Monday, 2 September 2019

Indulging a Healthy Imagination.

It all began when I was in an art gallery perusing a portrait of JS Bach. I turned to the young Chinese woman with the Tiger Lily haircut who had been standing at my shoulder staring quietly but intensely into my face for the past ten minutes, and said…

Ah, but first a picture I took of her using my imaginary iPhone:

 
… I said:

‘It must have taken hours every morning to style his hair like that.’

‘That’s not his hair,’ she replied earnestly. ‘It’s a wig.’

‘A wig?’

‘Yes. A powdered wig.’

‘A powdered wig? Good heavens. Whoever would have thought it? Thank you for telling me.’

She tilted her head slightly to indicate grateful humility for my kindness, as young Chinese women do in such circumstances, and then continued to look into my eyes. At no point did she smile or betray any hint of emotion; it seemed she just wanted to look at me, and did so with a level of unwavering calmness that was a little unnerving.

I felt the most urgent need to breach this shell of inscrutability and engaged her in conversation, during which I discovered that her name was Wei Pong, that she came from somewhere in America, and that she worked for NASA as a rocket scientist.

Questions about her name provided the most fertile ground for my enquiry, as you might imagine. I asked her, for example, whether she was one of the Pennsylvania Pongs, but she didn’t get that joke either. Eventually I grew tired of using humour – and at her expense, I’m sorry to say – to break the ice between us and invited her for coffee.

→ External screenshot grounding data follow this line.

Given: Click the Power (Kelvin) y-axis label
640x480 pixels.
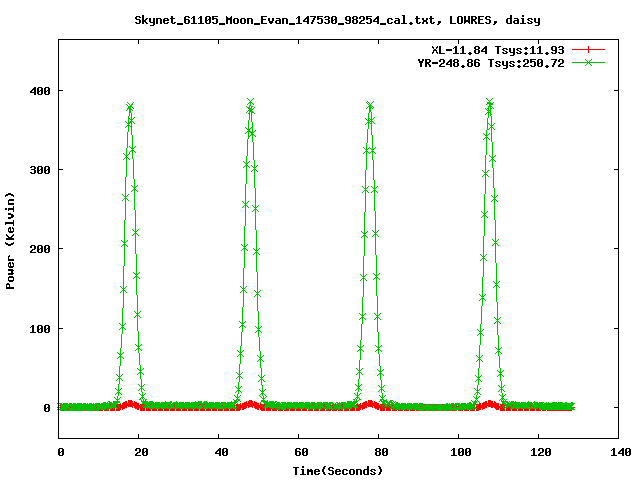Looking at the screenshot, I should click(x=11, y=239).
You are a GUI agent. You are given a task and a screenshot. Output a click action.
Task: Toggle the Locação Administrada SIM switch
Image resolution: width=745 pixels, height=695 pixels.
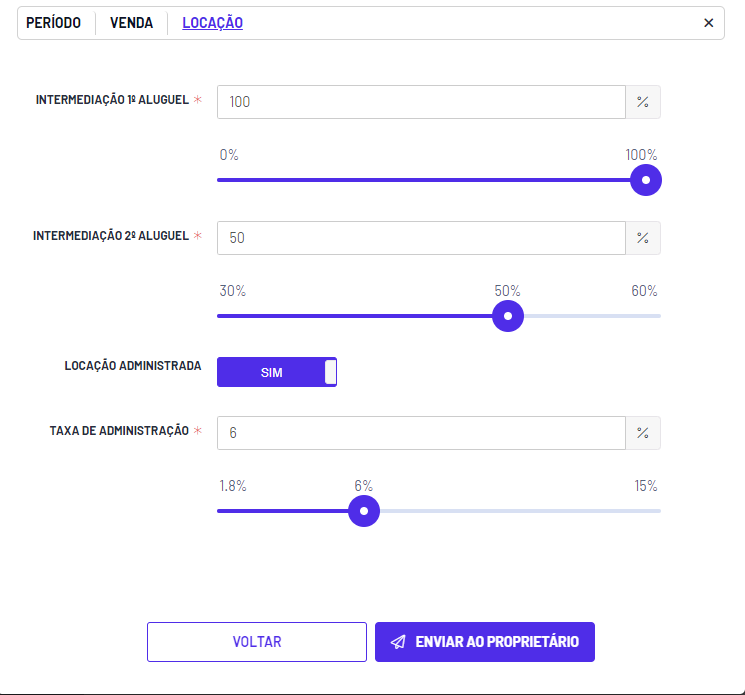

She consented, but then caused me some minor discomfort by pouring the whole of the small pot of cream into her coffee, leaving me with a cup of black stuff which needed lightening up a bit. Not wishing to cause her any embarrassment which might have shattered her immaculate inscrutability, I decided to fetch another pot. But when I looked at the counter and saw the queue extending through the door and beyond, I changed my mind. My coffee would have been cold by the time I achieved my objective, and so I decided to let the reverie fade and watch an episode of The IT Crowd instead.

So now you know how I occupy my mind when the world is dark, the curtains are drawn, company is notable by its absence, and the tea bag is brewing in my trusty mug with a picture of an Indian elephant on the side.

And this post is made in lieu of a more serious one about why my posts are more than a little self-obsessed lately. I did think of another one earlier, but try as I might I can’t remember what it was about. Later, maybe.